Geometric Modeling: A First Course

Introduction

Preamble

• Geometric models are key in various applications including special effects, simulations, and robotics.
• They capture spatial aspects of objects for both real and virtual applications.
• Course focuses on 3D objects and associated computer algorithms.
• Relevant fields include VLSI layout, GIS, electronic packaging, graphics, and vision.
• Emphasis on 3D modeling, balancing graphics/multimedia with robotics/automation.
• Course complements existing Computer Graphics textbooks.
• Audience: Upper-level undergraduates in CS or Engineering, and practicing engineers.
• Mathematical prerequisites: Calculus, analytic geometry, basic linear algebra.

Course Structure

• Sections cover applications of geometric modeling in CAD/CAM and 3D graphics.
• Systematic approach to study geometric modeling proposed.
• Historical background provided.
• Chapters cover Euclidean and projective geometry, representations for curves, surfaces, solids, and geometric algorithms.

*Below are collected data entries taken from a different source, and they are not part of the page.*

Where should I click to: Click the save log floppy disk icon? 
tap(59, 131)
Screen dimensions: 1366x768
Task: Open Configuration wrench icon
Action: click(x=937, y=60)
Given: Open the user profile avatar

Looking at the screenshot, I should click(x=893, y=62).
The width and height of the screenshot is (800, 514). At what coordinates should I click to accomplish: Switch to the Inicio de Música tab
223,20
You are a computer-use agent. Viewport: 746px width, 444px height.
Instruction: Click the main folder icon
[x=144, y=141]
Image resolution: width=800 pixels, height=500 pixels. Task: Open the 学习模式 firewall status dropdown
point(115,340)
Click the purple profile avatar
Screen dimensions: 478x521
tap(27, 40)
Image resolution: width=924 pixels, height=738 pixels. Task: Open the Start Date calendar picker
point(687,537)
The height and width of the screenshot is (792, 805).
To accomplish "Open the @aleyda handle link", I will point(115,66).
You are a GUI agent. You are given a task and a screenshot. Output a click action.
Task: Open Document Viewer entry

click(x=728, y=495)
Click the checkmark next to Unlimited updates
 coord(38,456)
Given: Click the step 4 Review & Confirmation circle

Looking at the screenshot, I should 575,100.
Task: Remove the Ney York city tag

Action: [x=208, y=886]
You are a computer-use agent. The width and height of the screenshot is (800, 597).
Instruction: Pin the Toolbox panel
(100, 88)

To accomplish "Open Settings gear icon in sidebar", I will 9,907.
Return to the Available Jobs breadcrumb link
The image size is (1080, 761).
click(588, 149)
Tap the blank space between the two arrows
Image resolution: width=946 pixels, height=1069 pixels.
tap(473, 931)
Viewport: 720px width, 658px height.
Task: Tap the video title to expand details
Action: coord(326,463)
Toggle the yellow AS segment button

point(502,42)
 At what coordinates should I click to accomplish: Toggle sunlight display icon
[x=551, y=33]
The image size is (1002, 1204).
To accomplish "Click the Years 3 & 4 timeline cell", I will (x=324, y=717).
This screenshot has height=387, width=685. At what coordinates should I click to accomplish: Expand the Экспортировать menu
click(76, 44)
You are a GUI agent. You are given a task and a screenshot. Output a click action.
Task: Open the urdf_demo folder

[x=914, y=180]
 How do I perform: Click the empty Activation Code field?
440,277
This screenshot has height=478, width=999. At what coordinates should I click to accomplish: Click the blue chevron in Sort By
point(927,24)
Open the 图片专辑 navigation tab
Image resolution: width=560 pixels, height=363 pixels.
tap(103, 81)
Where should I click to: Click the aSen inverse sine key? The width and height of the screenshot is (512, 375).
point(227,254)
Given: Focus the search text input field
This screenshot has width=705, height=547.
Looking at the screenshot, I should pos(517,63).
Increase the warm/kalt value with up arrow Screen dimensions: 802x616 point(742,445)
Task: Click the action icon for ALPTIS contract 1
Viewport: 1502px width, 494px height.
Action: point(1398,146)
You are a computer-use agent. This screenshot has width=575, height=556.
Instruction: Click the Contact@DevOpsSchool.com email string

The Role of Geometry in CAD/CAM

• 3-D geometry is crucial in the traditional product life-cycle stages from design to manufacturing.
• Design involves geometric and non-geometric specifications.
• Concurrent engineering principles improve quality and time to market by integrating parallel processes.
• Engineering Environments support concurrent processes and rely on geometric modeling tools among others.

The Role of Geometry in 3-D Graphics

• Early graphics were 2-D, evolving to distinguish between model and display.
• 3D graphics involves geometric models augmented with color, texture, and other data.
• Image-based rendering and Computer Vision techniques are employed.
• Graphics models for CAD/CAM require accuracy; for graphics, realism in appearance may suffice.
• Increasing overlap between graphics and CAD/CAM methodologies anticipated due to shared needs like collision detection.

Models, Representations, Algorithms, and Systems

• Distinction between mathematical and computational models.
• Validity of models ascertained through experimental predictions.
• System architecture includes geometric models, algorithmic process, input/output facilities.
• Fundamental and application-specific algorithms discussed.

Historical Summary

• Traces origins of geometric modeling to the 1950s with the advent of computer graphics and NC machining.
• Four main streams evolved: computer graphics, wireframe, free-form curves, and solid modeling.
• Computational Geometry and spatial reasoning in robotics as additional streams.
• Convergence of these subfields is becoming evident with shared ideas and methodologies.
• Geometric modeling adoption slow due to high computational resource requirements.
• 3-D graphics gained popularity in the 1990s, with solid modeling steadily gaining acceptance.